I see this theme clearly displayed in the episode “Home Sweet Home-School,” in which Jessica begins supplementing her sons’ education with some extra assignments at home.  Eddie is upset because this new homeschool program means he can’t spend his afternoons playing basketball with his neighbor friend, and even Louis thinks Jessica has taken it a little too far.  The episode ends with Jessica lightening up and Louis playing basketball with all three of his sons, and even though Eddie’s friend later joins them, Eddie realizes he’s happy with just his family.  His whole world has changed, but his family has his back, no matter how crazy they drive him.  The show uses this episode to prove that family love manifests itself in different ways, even if it’s as overbearing as Chinese Learning Center at home.  No matter how much his life changes, Eddie always has his family.

C’mon, admit it…deep down, y’all love each other.

On a Personal Note…

All GT freshmen at this point. Especially me.

Greetings!  My name is Charlotte Harris.  I grew up in Fayetteville, Georgia: a quiet little town nestled thirty miles south of Atlanta.  I hope to graduate with a business administration degree in May of 2022, although this is Georgia Tech, and both majors and graduation dates are quite subject to change!

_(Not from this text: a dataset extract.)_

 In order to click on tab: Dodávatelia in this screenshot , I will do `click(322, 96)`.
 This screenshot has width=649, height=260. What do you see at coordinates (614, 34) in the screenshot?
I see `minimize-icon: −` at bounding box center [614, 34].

Like most American eighteen-year-olds, I began learning about reading, writing, and grammar before I even started kindergarten, and ever since, that has comprised the bulk of my English education.  All of my language arts classes over the last thirteen years focused heavily on writing, and as a result, I subconsciously associate writing with English class.  I grew accustomed to the AP style of writing while in high school, and in my junior year, I was the best argumentative writer in the state of Georgia.  Of course, that’s only according to the judges at the GISA Class AAA state literary meet… but that’s beside the point.  After twelve years of writing, that was the experience that finally made me comfortable with putting words on paper.  That being said, writing is the element of a typical English class which comes most naturally to me.  And, since I believe writing is the best way to learn how to compose one’s thoughts and learn how to effectively convey them, speaking is the next easiest.  I will be the first to admit, however, that anything requiring creativity challenges me.  Although I am a visual learner, I am not visionary by any means.  So, this semester, I truly hope to improve my skills when it comes to creative presentation.

To be completely honest, “Television and Feminism” is a class theme that scares me a little bit.  I would not consider myself a feminist, and I don’t watch a lot of TV.  On the rare occasion that I do binge TV, I am typically bored out of my mind, procrastinating a major assignment, or racing a coworker to see who can finish a series faster.  That’s it!  I’m not opposed to TV by any means; I simply don’t have as much spare time as I would like, and when I do have it, I would rather spend it asleep or with my family than in front of a screen.  So, I am excited to broaden my horizons a bit in this class!

I have chosen Fresh Off the Boat as my show to independently watch and review in this class.  To me, it seems to be a completely different pace than any show I’ve watched before, and I’m excited about this new theme.  The show is about immigrants and their lives as Americans, and I can’t wait to delve into that this week.  So with that, here goes a new style of English class, differences and challenges and all. But honestly, if I get to watch TV, how could I possibly complain at all?